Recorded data
^^^^^^^^
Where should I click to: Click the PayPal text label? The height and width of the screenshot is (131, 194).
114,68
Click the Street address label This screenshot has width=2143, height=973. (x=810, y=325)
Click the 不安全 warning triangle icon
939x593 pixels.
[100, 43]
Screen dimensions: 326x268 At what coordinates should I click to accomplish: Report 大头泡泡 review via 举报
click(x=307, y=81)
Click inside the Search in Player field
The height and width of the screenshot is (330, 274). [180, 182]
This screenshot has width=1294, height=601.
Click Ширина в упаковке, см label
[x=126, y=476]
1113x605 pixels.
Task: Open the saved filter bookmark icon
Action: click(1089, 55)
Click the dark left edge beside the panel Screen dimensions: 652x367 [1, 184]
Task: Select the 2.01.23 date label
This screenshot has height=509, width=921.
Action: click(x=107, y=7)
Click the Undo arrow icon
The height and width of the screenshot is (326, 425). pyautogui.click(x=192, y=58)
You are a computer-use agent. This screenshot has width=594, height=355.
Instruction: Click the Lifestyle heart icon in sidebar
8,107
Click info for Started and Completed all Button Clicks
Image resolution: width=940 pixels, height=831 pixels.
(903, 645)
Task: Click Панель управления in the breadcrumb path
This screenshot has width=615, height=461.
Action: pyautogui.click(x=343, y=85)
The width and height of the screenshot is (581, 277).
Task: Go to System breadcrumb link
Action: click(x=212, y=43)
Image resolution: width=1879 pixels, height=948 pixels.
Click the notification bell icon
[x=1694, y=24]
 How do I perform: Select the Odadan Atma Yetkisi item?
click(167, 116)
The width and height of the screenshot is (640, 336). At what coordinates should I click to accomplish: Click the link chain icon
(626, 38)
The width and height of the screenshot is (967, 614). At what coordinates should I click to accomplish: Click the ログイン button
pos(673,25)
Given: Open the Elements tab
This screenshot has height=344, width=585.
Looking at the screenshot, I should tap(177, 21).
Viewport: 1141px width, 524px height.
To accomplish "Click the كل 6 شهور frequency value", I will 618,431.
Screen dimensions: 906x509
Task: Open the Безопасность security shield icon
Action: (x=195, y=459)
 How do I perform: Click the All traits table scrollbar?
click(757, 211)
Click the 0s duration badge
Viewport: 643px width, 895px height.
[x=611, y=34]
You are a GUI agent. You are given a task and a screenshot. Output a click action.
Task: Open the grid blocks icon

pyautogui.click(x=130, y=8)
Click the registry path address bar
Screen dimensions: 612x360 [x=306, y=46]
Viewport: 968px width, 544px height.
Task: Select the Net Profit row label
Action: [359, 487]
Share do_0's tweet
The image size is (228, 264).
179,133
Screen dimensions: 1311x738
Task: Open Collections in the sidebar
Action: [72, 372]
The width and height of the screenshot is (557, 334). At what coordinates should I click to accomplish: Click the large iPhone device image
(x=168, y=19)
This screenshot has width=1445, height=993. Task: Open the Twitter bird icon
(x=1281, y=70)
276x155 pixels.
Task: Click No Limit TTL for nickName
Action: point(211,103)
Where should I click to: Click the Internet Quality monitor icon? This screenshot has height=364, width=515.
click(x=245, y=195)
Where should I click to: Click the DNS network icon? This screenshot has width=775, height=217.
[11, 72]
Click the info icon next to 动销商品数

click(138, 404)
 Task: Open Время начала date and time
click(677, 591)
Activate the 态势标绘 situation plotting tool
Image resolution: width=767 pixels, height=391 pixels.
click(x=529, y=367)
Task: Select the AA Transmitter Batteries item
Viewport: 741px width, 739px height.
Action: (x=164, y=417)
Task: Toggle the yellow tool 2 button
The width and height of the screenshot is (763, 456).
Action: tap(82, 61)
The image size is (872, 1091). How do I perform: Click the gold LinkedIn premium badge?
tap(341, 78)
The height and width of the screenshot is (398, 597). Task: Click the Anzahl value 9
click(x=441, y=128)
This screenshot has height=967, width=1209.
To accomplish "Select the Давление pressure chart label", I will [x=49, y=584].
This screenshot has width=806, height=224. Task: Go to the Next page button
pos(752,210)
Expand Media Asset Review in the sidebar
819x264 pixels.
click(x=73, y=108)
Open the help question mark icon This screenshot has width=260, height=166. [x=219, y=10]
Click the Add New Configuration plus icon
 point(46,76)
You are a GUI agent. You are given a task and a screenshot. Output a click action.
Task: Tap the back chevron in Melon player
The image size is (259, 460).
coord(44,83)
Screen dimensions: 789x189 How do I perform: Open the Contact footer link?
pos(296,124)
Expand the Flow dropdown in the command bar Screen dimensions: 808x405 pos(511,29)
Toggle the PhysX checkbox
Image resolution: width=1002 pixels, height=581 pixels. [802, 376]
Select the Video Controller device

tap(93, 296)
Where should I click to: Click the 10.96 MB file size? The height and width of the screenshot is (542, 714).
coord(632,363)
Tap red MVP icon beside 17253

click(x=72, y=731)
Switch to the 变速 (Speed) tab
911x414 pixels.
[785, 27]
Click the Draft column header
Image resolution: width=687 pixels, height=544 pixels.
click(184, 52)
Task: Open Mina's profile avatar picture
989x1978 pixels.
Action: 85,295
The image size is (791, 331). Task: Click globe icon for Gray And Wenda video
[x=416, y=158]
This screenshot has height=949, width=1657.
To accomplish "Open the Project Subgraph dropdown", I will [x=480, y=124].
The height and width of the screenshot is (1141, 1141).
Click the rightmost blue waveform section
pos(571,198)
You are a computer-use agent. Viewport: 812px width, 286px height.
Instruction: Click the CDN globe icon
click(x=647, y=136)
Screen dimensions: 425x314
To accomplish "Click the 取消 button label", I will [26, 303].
^^^^^^^^
◆ WHAT NEEDS TO BE DONE: Nothing in the data above should change. Please copy it all.

◆ OUTPUT OF THE TASK:
Where should I click to: Click the PayPal text label? The height and width of the screenshot is (131, 194).
114,68
Click the Street address label This screenshot has width=2143, height=973. (x=810, y=325)
Click the 不安全 warning triangle icon
939x593 pixels.
[100, 43]
Screen dimensions: 326x268 At what coordinates should I click to accomplish: Report 大头泡泡 review via 举报
click(x=307, y=81)
Click inside the Search in Player field
The height and width of the screenshot is (330, 274). [180, 182]
This screenshot has width=1294, height=601.
Click Ширина в упаковке, см label
[x=126, y=476]
1113x605 pixels.
Task: Open the saved filter bookmark icon
Action: click(1089, 55)
Click the dark left edge beside the panel Screen dimensions: 652x367 [1, 184]
Task: Select the 2.01.23 date label
This screenshot has height=509, width=921.
Action: click(x=107, y=7)
Click the Undo arrow icon
The height and width of the screenshot is (326, 425). pyautogui.click(x=192, y=58)
You are a computer-use agent. This screenshot has width=594, height=355.
Instruction: Click the Lifestyle heart icon in sidebar
8,107
Click info for Started and Completed all Button Clicks
Image resolution: width=940 pixels, height=831 pixels.
(903, 645)
Task: Click Панель управления in the breadcrumb path
This screenshot has width=615, height=461.
Action: pyautogui.click(x=343, y=85)
The width and height of the screenshot is (581, 277).
Task: Go to System breadcrumb link
Action: click(x=212, y=43)
Image resolution: width=1879 pixels, height=948 pixels.
Click the notification bell icon
[x=1694, y=24]
 How do I perform: Select the Odadan Atma Yetkisi item?
click(167, 116)
The width and height of the screenshot is (640, 336). At what coordinates should I click to accomplish: Click the link chain icon
(626, 38)
The width and height of the screenshot is (967, 614). At what coordinates should I click to accomplish: Click the ログイン button
pos(673,25)
Given: Open the Elements tab
This screenshot has height=344, width=585.
Looking at the screenshot, I should tap(177, 21).
Viewport: 1141px width, 524px height.
To accomplish "Click the كل 6 شهور frequency value", I will 618,431.
Screen dimensions: 906x509
Task: Open the Безопасность security shield icon
Action: (x=195, y=459)
 How do I perform: Click the All traits table scrollbar?
click(757, 211)
Click the 0s duration badge
Viewport: 643px width, 895px height.
[x=611, y=34]
You are a GUI agent. You are given a task and a screenshot. Output a click action.
Task: Open the grid blocks icon

pyautogui.click(x=130, y=8)
Click the registry path address bar
Screen dimensions: 612x360 [x=306, y=46]
Viewport: 968px width, 544px height.
Task: Select the Net Profit row label
Action: [359, 487]
Share do_0's tweet
The image size is (228, 264).
179,133
Screen dimensions: 1311x738
Task: Open Collections in the sidebar
Action: [72, 372]
The width and height of the screenshot is (557, 334). At what coordinates should I click to accomplish: Click the large iPhone device image
(x=168, y=19)
This screenshot has width=1445, height=993. Task: Open the Twitter bird icon
(x=1281, y=70)
276x155 pixels.
Task: Click No Limit TTL for nickName
Action: point(211,103)
Where should I click to: Click the Internet Quality monitor icon? This screenshot has height=364, width=515.
click(x=245, y=195)
Where should I click to: Click the DNS network icon? This screenshot has width=775, height=217.
[11, 72]
Click the info icon next to 动销商品数

click(138, 404)
 Task: Open Время начала date and time
click(677, 591)
Activate the 态势标绘 situation plotting tool
Image resolution: width=767 pixels, height=391 pixels.
click(x=529, y=367)
Task: Select the AA Transmitter Batteries item
Viewport: 741px width, 739px height.
Action: (x=164, y=417)
Task: Toggle the yellow tool 2 button
The width and height of the screenshot is (763, 456).
Action: tap(82, 61)
The image size is (872, 1091). How do I perform: Click the gold LinkedIn premium badge?
tap(341, 78)
The height and width of the screenshot is (398, 597). Task: Click the Anzahl value 9
click(x=441, y=128)
This screenshot has height=967, width=1209.
To accomplish "Select the Давление pressure chart label", I will [x=49, y=584].
This screenshot has width=806, height=224. Task: Go to the Next page button
pos(752,210)
Expand Media Asset Review in the sidebar
819x264 pixels.
click(x=73, y=108)
Open the help question mark icon This screenshot has width=260, height=166. [x=219, y=10]
Click the Add New Configuration plus icon
 point(46,76)
You are a GUI agent. You are given a task and a screenshot. Output a click action.
Task: Tap the back chevron in Melon player
The image size is (259, 460).
coord(44,83)
Screen dimensions: 789x189 How do I perform: Open the Contact footer link?
pos(296,124)
Expand the Flow dropdown in the command bar Screen dimensions: 808x405 pos(511,29)
Toggle the PhysX checkbox
Image resolution: width=1002 pixels, height=581 pixels. [802, 376]
Select the Video Controller device

tap(93, 296)
Where should I click to: Click the 10.96 MB file size? The height and width of the screenshot is (542, 714).
coord(632,363)
Tap red MVP icon beside 17253

click(x=72, y=731)
Switch to the 变速 (Speed) tab
911x414 pixels.
[785, 27]
Click the Draft column header
Image resolution: width=687 pixels, height=544 pixels.
click(184, 52)
Task: Open Mina's profile avatar picture
989x1978 pixels.
Action: 85,295
The image size is (791, 331). Task: Click globe icon for Gray And Wenda video
[x=416, y=158]
This screenshot has height=949, width=1657.
To accomplish "Open the Project Subgraph dropdown", I will [x=480, y=124].
The height and width of the screenshot is (1141, 1141).
Click the rightmost blue waveform section
pos(571,198)
You are a computer-use agent. Viewport: 812px width, 286px height.
Instruction: Click the CDN globe icon
click(x=647, y=136)
Screen dimensions: 425x314
To accomplish "Click the 取消 button label", I will [26, 303].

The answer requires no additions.